Thomas Wharton Phillips Jr. (November 21, 1874 – January 2, 1956) was a Republican member of the U.S. House of Representatives from Pennsylvania.

Early life
Phillips was born in New Castle, Pennsylvania on November 21, 1874.  He was the son of Pamphila (née Hardman) Phillips (1844–1933) and Thomas Wharton Phillips (1835–1912), who also served as a Republican member of the U.S. House of Representatives from Pennsylvania, and later, was appointed a member of the United States Industrial Commission by President William McKinley.

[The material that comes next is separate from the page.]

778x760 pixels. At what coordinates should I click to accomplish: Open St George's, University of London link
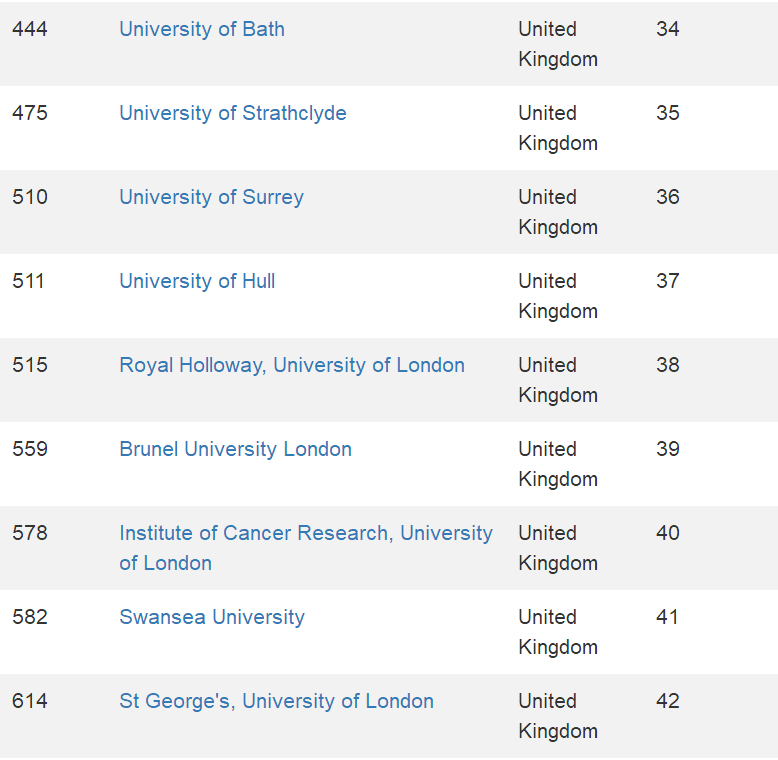[276, 701]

Through his father, he was a descendant of a pastor who founded the Congregational Church in New England in the 18th century.

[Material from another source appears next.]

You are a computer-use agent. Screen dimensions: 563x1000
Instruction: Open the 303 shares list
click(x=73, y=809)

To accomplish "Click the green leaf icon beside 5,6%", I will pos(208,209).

He graduated from Phillips Academy in Andover, Massachusetts, in 1894 and from the Sheffield Scientific School at Yale University in 1897, where he was a member of the Chi Phi Fraternity.

Career
He was engaged in the petroleum, natural gas, and coal businesses, taking over his father's business in 1912.  He was a delegate to the 1916 Republican National Convention.

Phillips was elected as a Republican to the Sixty-eighth and Sixty-ninth Congresses, and did not seek renomination for Congress in 1926. While in Congress, he was a bitter opponent of Prohibition.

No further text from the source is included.